Excerpted text
___

Theorem paddasslem16 32852

Description: Lemma for paddass 32855. Use elpaddn0 32817 to eliminate x and r from paddasslem15 32851. (Contributed by NM, 11-Jan-2012.)

Hypotheses

Ref	Expression
paddasslem.l	|- .<_ = ( le ` K )
paddasslem.j	|- .\/ = ( join ` K )
paddasslem.a	|- A = ( Atoms ` K )
paddasslem.p	|- .+ = ( +P ` K )

Assertion

Ref	Expression
paddasslem16	|- ( ( K e. HL /\ ( X C_ A /\ Y C_ A /\ Z C_ A ) /\ ( ( X =/= (/) /\ ( Y .+ Z ) =/= (/) ) /\ ( Y =/= (/) /\ Z =/= (/) ) ) ) -> ( X .+ ( Y .+ Z ) ) C_ ( ( X .+ Y ) .+ Z ) )

Proof of Theorem paddasslem16

Dummy variables p r x are mutually distinct and distinct from all other variables.

Step	Hyp	Ref	Expression
1		hllat 32381	. . . . 5 |- ( K e. HL -> K e. Lat )
2	1	3ad2ant1 1018	. . . 4 |- ( ( K e. HL /\ ( X C_ A /\ Y C_ A /\ Z C_ A ) /\ ( ( X =/= (/) /\ ( Y .+ Z ) =/= (/) ) /\ ( Y =/= (/) /\ Z =/= (/) ) ) ) -> K e. Lat )

___

Data section

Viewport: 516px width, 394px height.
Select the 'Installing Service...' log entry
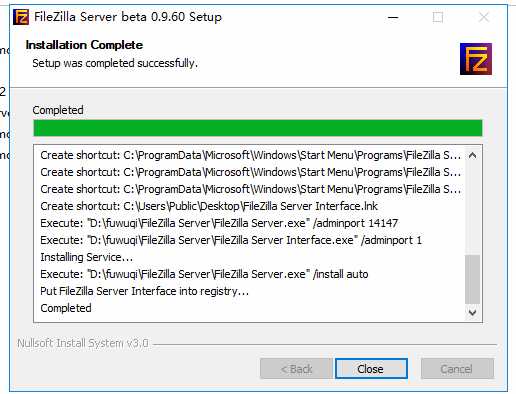[87, 257]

___

Direction 1
In the paddasslem16 theorem page, which theorem is paddasslem16 described as a lemma for?
Direction 2
Resume the paddasslem16 theorem page after its last line.

Exercise response 1
paddass 32855

Exercise response 2
3		simp21 1030	. . . 4 |- ( ( K e. HL /\ ( X C_ A /\ Y C_ A /\ Z C_ A ) /\ ( ( X =/= (/) /\ ( Y .+ Z ) =/= (/) ) /\ ( Y =/= (/) /\ Z =/= (/) ) ) ) -> X C_ A )
4		simp1 997	. . . . 5 |- ( ( K e. HL /\ ( X C_ A /\ Y C_ A /\ Z C_ A ) /\ ( ( X =/= (/) /\ ( Y .+ Z ) =/= (/) ) /\ ( Y =/= (/) /\ Z =/= (/) ) ) ) -> K e. HL )
5		simp22 1031	. . . . 5 |- ( ( K e. HL /\ ( X C_ A /\ Y C_ A /\ Z C_ A ) /\ ( ( X =/= (/) /\ ( Y .+ Z ) =/= (/) ) /\ ( Y =/= (/) /\ Z =/= (/) ) ) ) -> Y C_ A )
6		simp23 1032	. . . . 5 |- ( ( K e. HL /\ ( X C_ A /\ Y C_ A /\ Z C_ A ) /\ ( ( X =/= (/) /\ ( Y .+ Z ) =/= (/) ) /\ ( Y =/= (/) /\ Z =/= (/) ) ) ) -> Z C_ A )
7		paddasslem.a	. . . . . 6 |- A = ( Atoms ` K )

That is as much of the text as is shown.